Material provided>

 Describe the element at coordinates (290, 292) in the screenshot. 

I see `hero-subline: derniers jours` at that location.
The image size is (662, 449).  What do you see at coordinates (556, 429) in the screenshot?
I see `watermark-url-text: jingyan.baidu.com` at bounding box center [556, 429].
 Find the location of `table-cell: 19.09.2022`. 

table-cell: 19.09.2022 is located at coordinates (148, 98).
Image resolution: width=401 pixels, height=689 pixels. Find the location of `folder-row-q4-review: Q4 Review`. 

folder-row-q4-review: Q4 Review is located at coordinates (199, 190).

* * *

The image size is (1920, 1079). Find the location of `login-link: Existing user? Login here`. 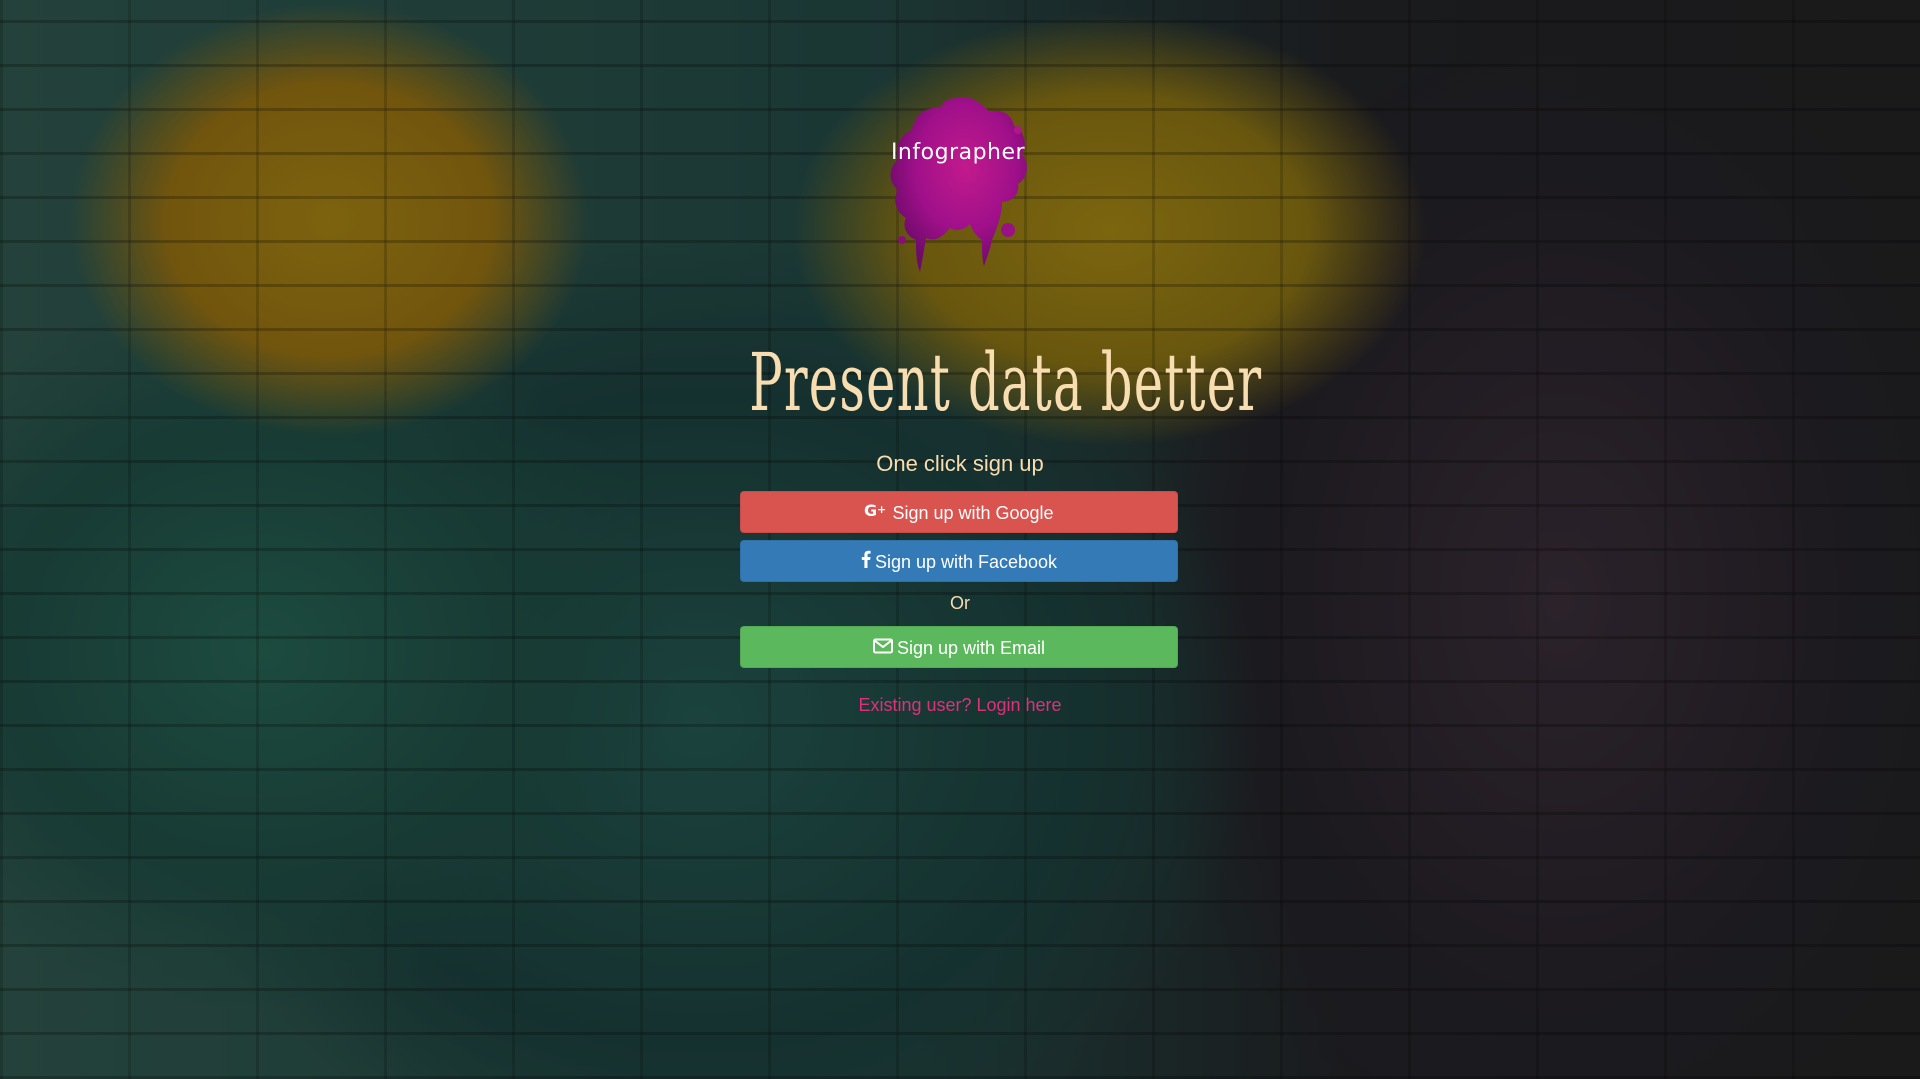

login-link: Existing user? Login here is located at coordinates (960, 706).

Exercise goal> Reproduce the rows between the line holding "Describe the element" and the line holding "center [556, 429].", inclusive, with "Describe" swapped for "Identify" and nothing else altered.

Answer for the task>
 Identify the element at coordinates (290, 292) in the screenshot. 

I see `hero-subline: derniers jours` at that location.
The image size is (662, 449).  What do you see at coordinates (556, 429) in the screenshot?
I see `watermark-url-text: jingyan.baidu.com` at bounding box center [556, 429].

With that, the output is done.